**DATA UNDER STUDY:**
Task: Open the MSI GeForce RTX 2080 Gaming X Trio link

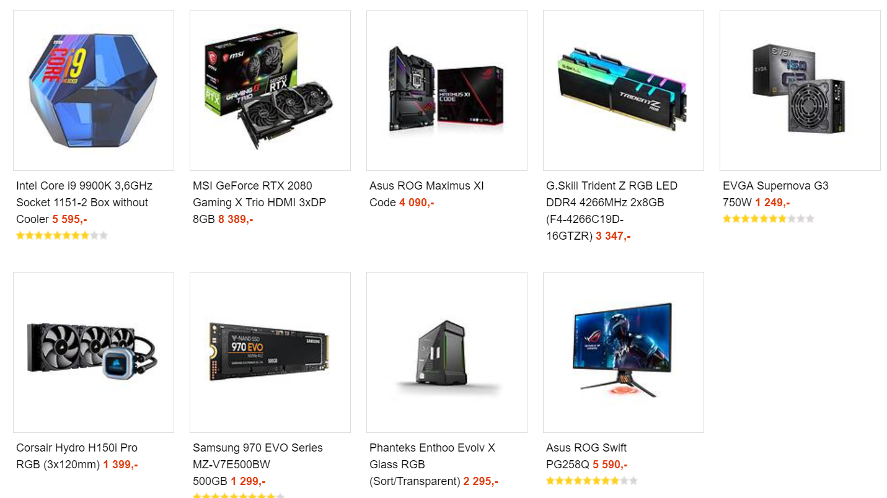Action: (260, 203)
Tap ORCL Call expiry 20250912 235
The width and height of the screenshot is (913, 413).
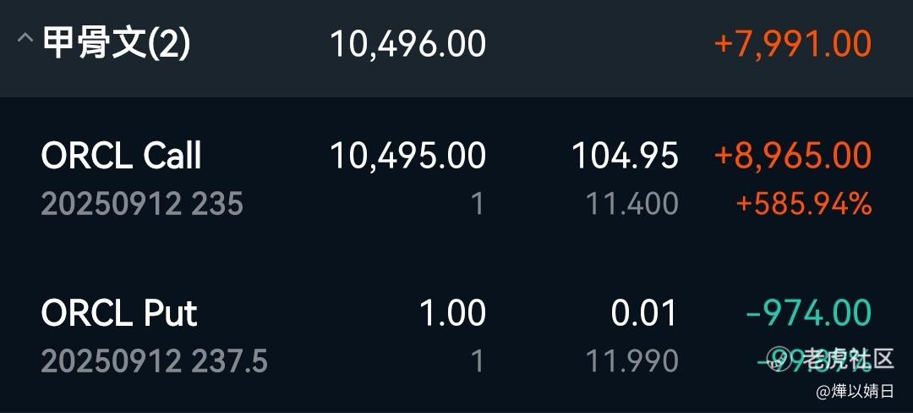(x=142, y=204)
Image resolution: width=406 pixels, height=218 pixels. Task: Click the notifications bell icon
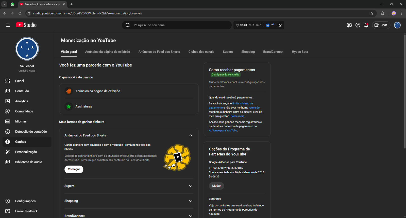[x=366, y=25]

**WHAT YOU HAVE TO DO:** All records should be output exactly, with the pictures left out.

**WRITTEN ANSWER:**
Task: Open the MSI GeForce RTX 2080 Gaming X Trio link

Action: (260, 203)
Tap ORCL Call expiry 20250912 235
The width and height of the screenshot is (913, 413).
(x=142, y=204)
Image resolution: width=406 pixels, height=218 pixels. Task: Click the notifications bell icon
[x=366, y=25]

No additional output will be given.